What is being asked >>
Format the records as a Markdown table with columns Row and Line, one non-blank line per row, starting at the line containing "Where should I click to: Open" and ending after the line containing "will click(64, 447).". Omit blank lines and include nothing outside that span.

Supplied records >>
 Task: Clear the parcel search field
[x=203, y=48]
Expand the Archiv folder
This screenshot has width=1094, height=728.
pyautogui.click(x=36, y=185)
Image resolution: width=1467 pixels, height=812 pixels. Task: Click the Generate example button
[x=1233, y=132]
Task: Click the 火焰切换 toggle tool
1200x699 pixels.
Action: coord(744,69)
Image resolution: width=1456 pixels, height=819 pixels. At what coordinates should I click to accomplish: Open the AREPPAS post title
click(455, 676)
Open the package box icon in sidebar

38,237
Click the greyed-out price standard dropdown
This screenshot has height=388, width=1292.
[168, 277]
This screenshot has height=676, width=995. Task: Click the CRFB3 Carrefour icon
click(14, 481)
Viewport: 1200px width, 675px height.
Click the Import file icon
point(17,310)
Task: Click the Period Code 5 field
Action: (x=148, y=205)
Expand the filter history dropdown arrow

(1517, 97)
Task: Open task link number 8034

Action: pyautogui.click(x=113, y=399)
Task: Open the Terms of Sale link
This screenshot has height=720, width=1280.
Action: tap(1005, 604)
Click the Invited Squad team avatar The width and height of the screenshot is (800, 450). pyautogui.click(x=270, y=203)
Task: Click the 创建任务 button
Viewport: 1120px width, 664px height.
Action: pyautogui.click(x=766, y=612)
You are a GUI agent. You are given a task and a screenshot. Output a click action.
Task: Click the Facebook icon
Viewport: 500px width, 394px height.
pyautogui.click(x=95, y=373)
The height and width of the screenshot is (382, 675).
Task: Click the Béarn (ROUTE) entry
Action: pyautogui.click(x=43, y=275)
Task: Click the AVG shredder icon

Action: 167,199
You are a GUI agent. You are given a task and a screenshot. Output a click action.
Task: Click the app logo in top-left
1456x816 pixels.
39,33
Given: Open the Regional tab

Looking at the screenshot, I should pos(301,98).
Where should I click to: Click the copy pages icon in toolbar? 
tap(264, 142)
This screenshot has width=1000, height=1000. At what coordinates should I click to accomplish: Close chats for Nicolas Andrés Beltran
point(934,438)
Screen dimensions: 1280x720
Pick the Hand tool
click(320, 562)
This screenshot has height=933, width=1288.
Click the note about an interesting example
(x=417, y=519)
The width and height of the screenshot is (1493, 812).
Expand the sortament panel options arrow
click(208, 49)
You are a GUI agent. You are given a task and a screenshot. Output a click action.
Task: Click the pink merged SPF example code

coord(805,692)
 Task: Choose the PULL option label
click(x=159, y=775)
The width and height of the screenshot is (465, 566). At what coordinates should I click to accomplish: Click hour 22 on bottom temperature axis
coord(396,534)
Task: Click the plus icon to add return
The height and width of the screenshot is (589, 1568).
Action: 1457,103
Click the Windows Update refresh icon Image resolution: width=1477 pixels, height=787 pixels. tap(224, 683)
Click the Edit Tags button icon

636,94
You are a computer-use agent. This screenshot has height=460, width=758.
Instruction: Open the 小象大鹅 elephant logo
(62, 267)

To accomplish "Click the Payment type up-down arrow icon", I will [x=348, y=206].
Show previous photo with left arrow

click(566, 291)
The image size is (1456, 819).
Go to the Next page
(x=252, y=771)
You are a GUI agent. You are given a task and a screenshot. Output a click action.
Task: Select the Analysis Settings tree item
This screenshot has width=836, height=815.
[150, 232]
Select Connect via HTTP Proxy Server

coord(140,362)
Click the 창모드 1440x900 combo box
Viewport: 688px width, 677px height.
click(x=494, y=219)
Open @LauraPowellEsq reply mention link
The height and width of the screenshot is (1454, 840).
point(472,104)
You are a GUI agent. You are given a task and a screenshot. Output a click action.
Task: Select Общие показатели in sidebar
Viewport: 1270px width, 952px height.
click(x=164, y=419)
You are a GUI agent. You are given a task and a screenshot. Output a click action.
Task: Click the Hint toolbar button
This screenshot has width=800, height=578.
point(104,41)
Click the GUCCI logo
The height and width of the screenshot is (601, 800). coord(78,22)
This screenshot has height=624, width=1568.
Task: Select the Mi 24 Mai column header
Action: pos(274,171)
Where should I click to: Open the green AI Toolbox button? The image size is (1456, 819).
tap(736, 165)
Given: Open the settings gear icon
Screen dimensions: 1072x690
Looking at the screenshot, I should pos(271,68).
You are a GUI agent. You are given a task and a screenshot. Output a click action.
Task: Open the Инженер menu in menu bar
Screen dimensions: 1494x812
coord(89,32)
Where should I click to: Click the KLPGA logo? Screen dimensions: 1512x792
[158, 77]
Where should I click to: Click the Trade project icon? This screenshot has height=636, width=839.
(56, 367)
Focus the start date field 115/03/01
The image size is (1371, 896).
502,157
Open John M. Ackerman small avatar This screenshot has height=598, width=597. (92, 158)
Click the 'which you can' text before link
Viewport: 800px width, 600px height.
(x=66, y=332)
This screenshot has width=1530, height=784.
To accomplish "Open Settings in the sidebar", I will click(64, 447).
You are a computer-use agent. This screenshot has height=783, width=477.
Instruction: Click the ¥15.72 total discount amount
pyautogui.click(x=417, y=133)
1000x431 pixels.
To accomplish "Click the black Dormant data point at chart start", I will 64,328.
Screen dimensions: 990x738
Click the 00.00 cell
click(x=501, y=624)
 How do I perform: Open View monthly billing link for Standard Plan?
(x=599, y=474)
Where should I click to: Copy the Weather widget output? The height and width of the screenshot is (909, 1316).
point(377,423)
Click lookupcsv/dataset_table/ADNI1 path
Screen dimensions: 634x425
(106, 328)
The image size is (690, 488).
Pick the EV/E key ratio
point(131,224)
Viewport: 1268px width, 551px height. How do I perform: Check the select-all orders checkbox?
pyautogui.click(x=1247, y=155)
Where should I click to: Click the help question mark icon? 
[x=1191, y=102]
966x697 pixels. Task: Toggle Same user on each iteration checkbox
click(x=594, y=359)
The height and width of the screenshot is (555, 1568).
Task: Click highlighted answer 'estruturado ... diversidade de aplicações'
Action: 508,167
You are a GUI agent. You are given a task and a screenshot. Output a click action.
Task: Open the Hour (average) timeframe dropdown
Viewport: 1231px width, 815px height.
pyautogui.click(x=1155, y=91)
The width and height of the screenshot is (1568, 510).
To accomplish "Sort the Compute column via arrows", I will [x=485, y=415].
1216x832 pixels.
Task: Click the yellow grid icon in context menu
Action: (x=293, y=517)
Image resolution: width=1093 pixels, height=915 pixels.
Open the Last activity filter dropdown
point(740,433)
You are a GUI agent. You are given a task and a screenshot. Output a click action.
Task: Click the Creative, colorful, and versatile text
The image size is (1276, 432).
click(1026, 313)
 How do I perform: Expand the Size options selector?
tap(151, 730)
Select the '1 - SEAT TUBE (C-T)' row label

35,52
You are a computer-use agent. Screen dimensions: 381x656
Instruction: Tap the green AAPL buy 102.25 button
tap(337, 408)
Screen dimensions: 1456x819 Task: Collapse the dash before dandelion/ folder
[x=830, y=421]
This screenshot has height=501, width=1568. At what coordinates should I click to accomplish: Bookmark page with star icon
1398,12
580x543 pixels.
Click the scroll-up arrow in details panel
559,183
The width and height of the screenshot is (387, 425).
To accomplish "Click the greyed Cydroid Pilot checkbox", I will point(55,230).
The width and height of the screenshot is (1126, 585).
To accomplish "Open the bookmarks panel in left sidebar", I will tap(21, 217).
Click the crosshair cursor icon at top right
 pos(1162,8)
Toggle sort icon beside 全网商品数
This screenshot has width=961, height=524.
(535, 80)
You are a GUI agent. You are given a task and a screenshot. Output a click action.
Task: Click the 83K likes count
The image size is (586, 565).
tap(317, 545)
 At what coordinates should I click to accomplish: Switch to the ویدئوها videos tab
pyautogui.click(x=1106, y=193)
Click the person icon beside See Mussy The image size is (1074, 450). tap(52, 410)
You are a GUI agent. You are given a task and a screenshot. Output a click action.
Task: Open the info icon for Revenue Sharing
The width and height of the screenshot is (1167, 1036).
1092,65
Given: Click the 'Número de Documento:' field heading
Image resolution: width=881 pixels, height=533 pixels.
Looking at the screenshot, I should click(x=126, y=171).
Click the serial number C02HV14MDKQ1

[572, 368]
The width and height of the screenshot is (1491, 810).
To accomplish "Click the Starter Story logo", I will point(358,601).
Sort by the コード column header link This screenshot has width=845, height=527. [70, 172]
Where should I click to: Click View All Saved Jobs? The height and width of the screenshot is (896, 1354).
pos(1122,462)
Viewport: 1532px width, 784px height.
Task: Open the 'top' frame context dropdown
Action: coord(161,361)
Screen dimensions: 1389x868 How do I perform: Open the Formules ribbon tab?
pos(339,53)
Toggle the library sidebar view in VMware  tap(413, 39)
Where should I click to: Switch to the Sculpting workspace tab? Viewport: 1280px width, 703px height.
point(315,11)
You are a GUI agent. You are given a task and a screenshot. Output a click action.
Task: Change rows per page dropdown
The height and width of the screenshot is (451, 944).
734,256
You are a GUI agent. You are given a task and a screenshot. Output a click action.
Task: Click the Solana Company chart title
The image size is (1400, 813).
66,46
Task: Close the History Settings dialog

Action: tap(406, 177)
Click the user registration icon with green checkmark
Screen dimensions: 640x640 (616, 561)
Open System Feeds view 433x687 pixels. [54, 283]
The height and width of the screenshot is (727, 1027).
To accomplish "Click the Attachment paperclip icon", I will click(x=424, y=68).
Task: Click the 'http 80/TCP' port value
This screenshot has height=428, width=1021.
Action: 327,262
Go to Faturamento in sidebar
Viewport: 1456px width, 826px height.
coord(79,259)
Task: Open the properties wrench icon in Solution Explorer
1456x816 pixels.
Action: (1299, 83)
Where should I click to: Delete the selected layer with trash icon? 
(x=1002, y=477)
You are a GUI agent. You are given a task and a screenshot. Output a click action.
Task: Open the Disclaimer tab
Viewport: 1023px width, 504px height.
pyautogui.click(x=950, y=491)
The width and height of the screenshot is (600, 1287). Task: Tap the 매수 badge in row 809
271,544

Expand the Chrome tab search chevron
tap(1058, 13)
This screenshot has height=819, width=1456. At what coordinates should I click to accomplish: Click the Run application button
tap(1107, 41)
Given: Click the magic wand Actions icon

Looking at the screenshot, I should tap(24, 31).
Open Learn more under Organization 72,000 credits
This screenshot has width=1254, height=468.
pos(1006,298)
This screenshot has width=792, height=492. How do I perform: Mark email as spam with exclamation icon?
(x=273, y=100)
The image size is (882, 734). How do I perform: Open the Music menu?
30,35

Expected output >>
| Row | Line |
|---|---|
| 1 | Where should I click to: Open the green AI Toolbox button? The image size is (1456, 819). |
| 2 | tap(736, 165) |
| 3 | Given: Open the settings gear icon |
| 4 | Screen dimensions: 1072x690 |
| 5 | Looking at the screenshot, I should pos(271,68). |
| 6 | You are a GUI agent. You are given a task and a screenshot. Output a click action. |
| 7 | Task: Open the Инженер menu in menu bar |
| 8 | Screen dimensions: 1494x812 |
| 9 | coord(89,32) |
| 10 | Where should I click to: Click the KLPGA logo? Screen dimensions: 1512x792 |
| 11 | [158, 77] |
| 12 | Where should I click to: Click the Trade project icon? This screenshot has height=636, width=839. |
| 13 | (56, 367) |
| 14 | Focus the start date field 115/03/01 |
| 15 | The image size is (1371, 896). |
| 16 | 502,157 |
| 17 | Open John M. Ackerman small avatar This screenshot has height=598, width=597. (92, 158) |
| 18 | Click the 'which you can' text before link |
| 19 | Viewport: 800px width, 600px height. |
| 20 | (x=66, y=332) |
| 21 | This screenshot has width=1530, height=784. |
| 22 | To accomplish "Open Settings in the sidebar", I will click(64, 447). |